Discussion starter · #18 ·
How about you just drive better? You're delusional if you think half the people on these forums will actually listen to you and do this. And the number of drivers on this forum are a tiny fraction of actual drivers. You're not gonna get anywhere with this, just learn how to drive better and complain less.
Asked and answered. Even Uber admits inaccuracies can contribute to this report - so disputing it when in error is the proper thing to do.

Complain less? This is Uber, complain more.
 
Discussion starter · #58 ·
When the orientation switch is turned off, I wonder if that also turns the accelorometer off, or just its functionality for that task? It would be nice to all disable the technology in our phones en masse so their project fails.

I am looking forward to the speed monitoring though. I think Im already risking loss of license due to my lead foot.
No, it does not. The sensor is still working for apps that call it. But again, I don't think Uber is using the accelerometer, just the GPS speed - and performing some calculation based deceleration data.
 
Discussion starter · #63 ·
No, it informs. You only have the choice to not install.

That would be impossible.

I fail to understand why you think they're not using the accelerometer for something it was actually designed to do, and instead are using GPS location for something it's not designed to do, doesn't do well, and generates false values.
First, Uber says in the description that it is only using GPS.

Second, you can use GPS to measure sudden deceleration, and it is just not as accurate.

Third, the high diversity of devices - many of which lack accelerometers or at least reliable ones.

I stand by the claim - I don't think Uber is using the accelerometer for this. I could be wrong, but I don't think I am.
 
Discussion starter · #67 ·
Wrong - Uber clearly state that they will be using accelerometer technology

How will this technology be used in Australia?

As an example of how this technology works, gyrometers in smartphones can measure small movements, while GPS and accelerometers show how often a vehicle starts and stops, as well as its overall speed.

By using this technology, we hope to be able to improve the trip experience for riders and drivers, helping to make our roads safer for everyone.
That is a very different copy from the USA post, which omits the accelerometer. I'm not sure if they're using different implementations, or if the USA version is omitting.

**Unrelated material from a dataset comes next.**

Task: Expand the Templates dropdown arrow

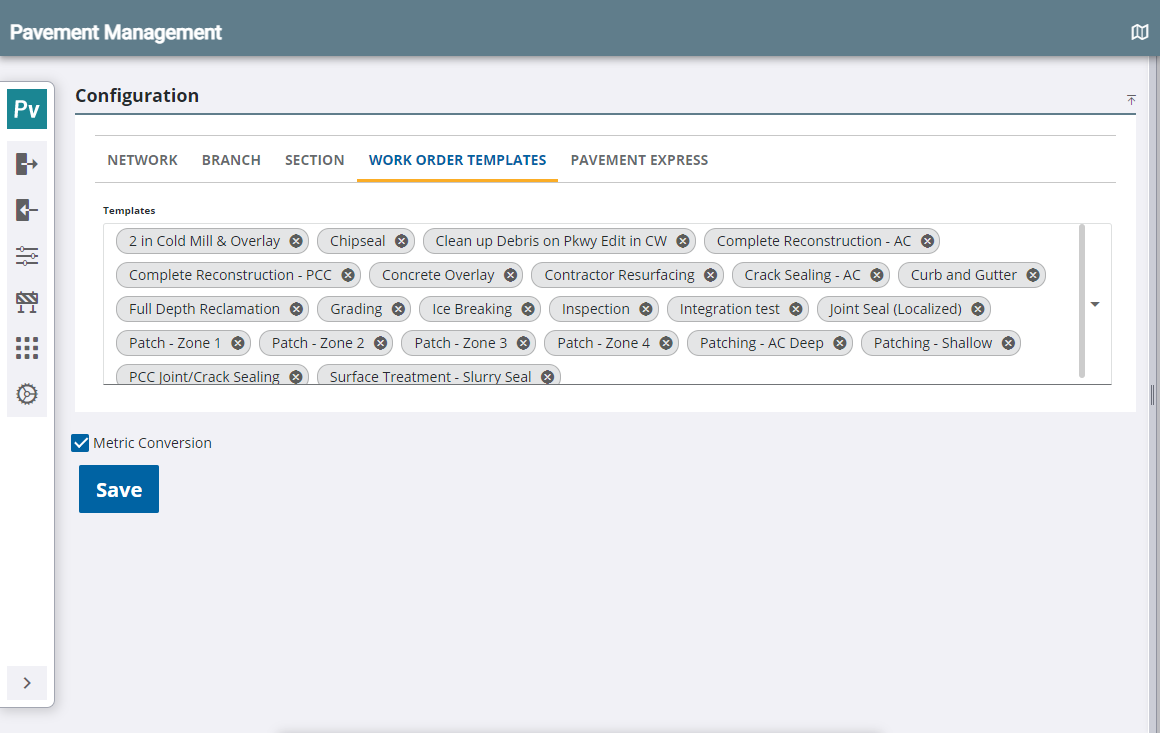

This does give me the idea of baking an Android device with the accelerometer neutered in firmware. Easy way to find out if it's being used or not.
 
Discussion starter · #81 ·
You don't have to have evidence to dispute. You just have to have bona-fide reason. If you see a poor braking score, and yet no sudden stops occurred en route, you have valid reason to object - and force Uber to process a ticket each and every day about it. It may become a copy-paste war on both sides, but that alone would force Uber to note when regulators inquire about ticket volume, that drivers are considerably contesting this information.

I also suspect Uber is doing this to claim their self-driving cars are safer than Uber drivers on the aggregate. They can't make that claim if we're all constantly disputing the accuracy of the data (with good reason to do so).